ScopeAST NameCodeAST
Local:lasgna=nil[:lasgn, :a, [:nil]]
Instance:iasgn@a=nil[:iasgn, :@a, [:nil]]
Class:cvasgn@@a=nil[:cvasgn, :@@a, [:nil]]
Global:gasgn$a=nil[:gasgn, :$a, [:nil]]
Each of these ASTs was generated using ParseTree 1.4.1 and the following command:
echo "code" | parse_tree_show -f


As you can see, each of these has the same structure in the AST. By using different types of nodes for each one, it is simpler for the Ruby VM to determine where to look for a variable and set it.

The code below is a straight through SexpProcessor using the ParseTree gem and the included SexpProcessor as a base. This processor doesn't do anything exciting but by explicitly writing the process_type methods, we have exposed interaction points where we could do things like store a list of assigned variables, output funny messages or generate metrics.

Sexp stands for S-expression. ParseTree represents S-expressions in ruby as nested arrays of arrays. S-expressions are particularly well known for their use in most Lisp like languages to represent code and data. If you would like to know more about S-expressions, Google is your friend.

SexpProcessors have a few rules that you must observe in order to get a correct traversal of the expression. First, you need to understand that the dispatch method process(exp) is initially called for every pair of matched brackets. This is important because in our process_foo methods, we need to call process() on any members of exp that are arrays.

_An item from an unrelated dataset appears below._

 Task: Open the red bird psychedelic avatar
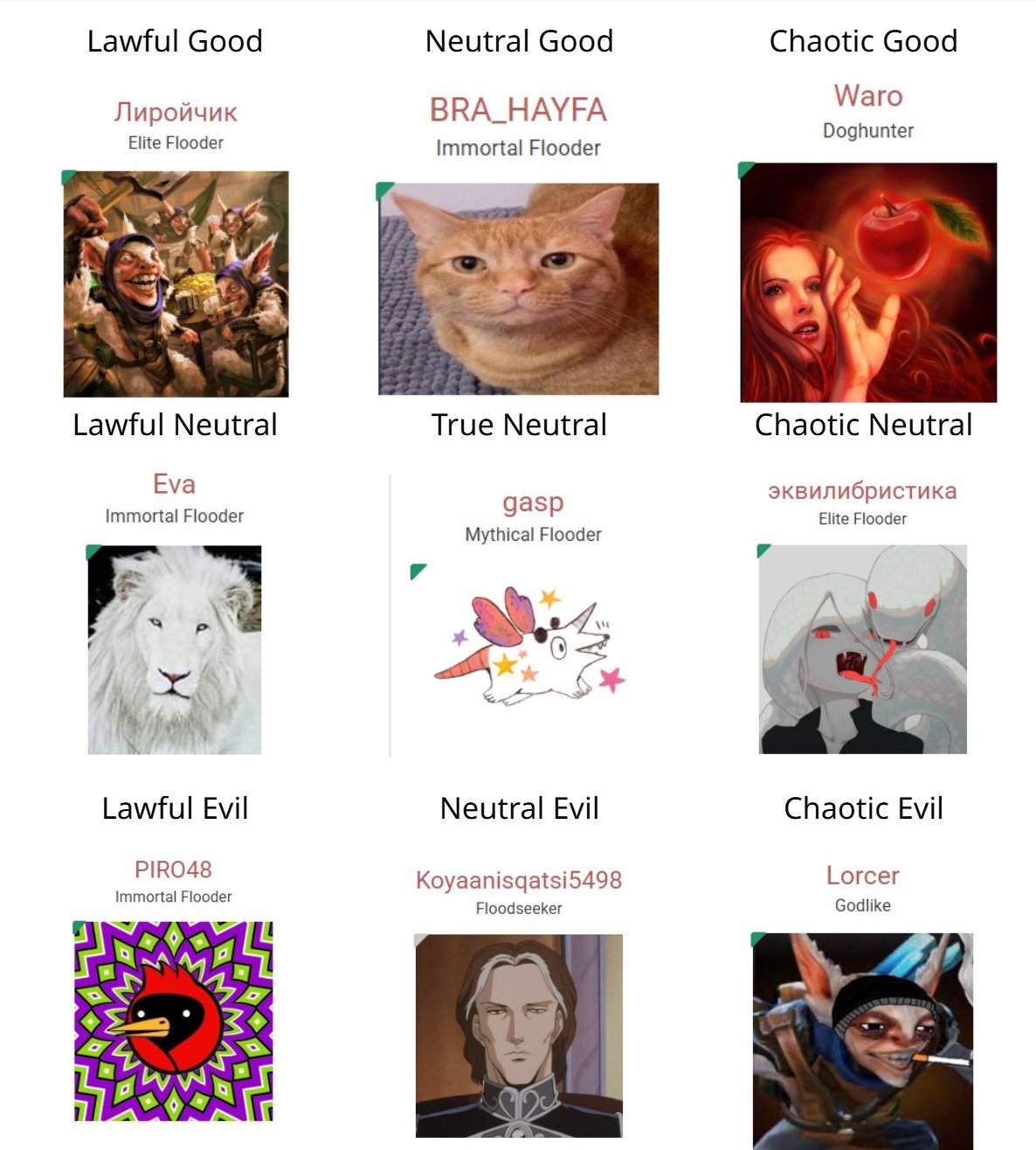173,1021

If we don't, we essentially prune that piece of the S-expression from our processing. Usually, that is wrong. It is also important to not that process(exp) only takes arrays as input. If you call process(exp.shift) and the shifted element is a literal, you will have an error on your hands. process(exp) will then pass control onto process_foo(exp) where foo is the :literal that appears as the first element of the expression. (In our processor, because of the auto_shift_type in initialize, the first element of exp is shifted off before control passes to process_foo. This results in slightly cleaner, easier to read code in process foo. Instead of s(exp.shift, exp.shift, process(exp.shift)), we get the slightly more clear s(:iasgn, exp.shift, process(exp.shift)). This is obviously a personal preference.)

Another basic rule of SexpProcessor is that what comes in should be what comes out, or, in the case of auto_shift_type, what would have come out if auto_shift_type were false. This is best illustrated with an example.

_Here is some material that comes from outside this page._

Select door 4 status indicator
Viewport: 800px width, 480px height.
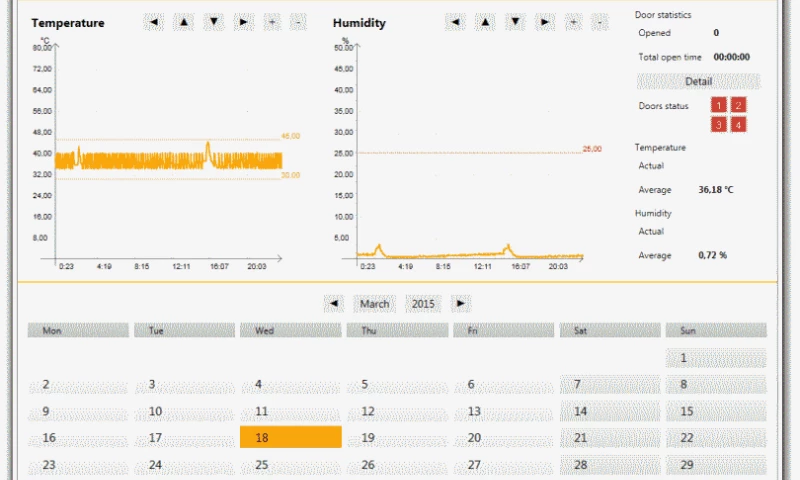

process([:lasgn, :a, [nil]]) should return [:lasgn, :a, [nil]]

with auto_shift_type = false
process([:lasgn, :a, [nil]]) calls process_lasgn([:lasgn, :a, [nil]])

with auto_shift_type = true
process([:lasgn, :a, [nil]]) calls process_lasgn([:a, [nil]])

in either case process_lasgn() must return [:lasgn, :a, [nil]].

Still another rule, in a process_foo(exp) method, exp should be empty before the method returns. Failure to empty the exp is considered bad form (and is usually wrong too) and therefor raises an error. This is the quickest way to catch errors in coding like
# process_lasgn([:a, [nil]])
def process_lasgn(exp)
s(:lasgn, # auto_shift_type = true or this would be s(exp.shift,
exp.shift) # :a
# exp now == [[nil]]
end

This will really help you when you get the structure wrong for the s-expression representing a node.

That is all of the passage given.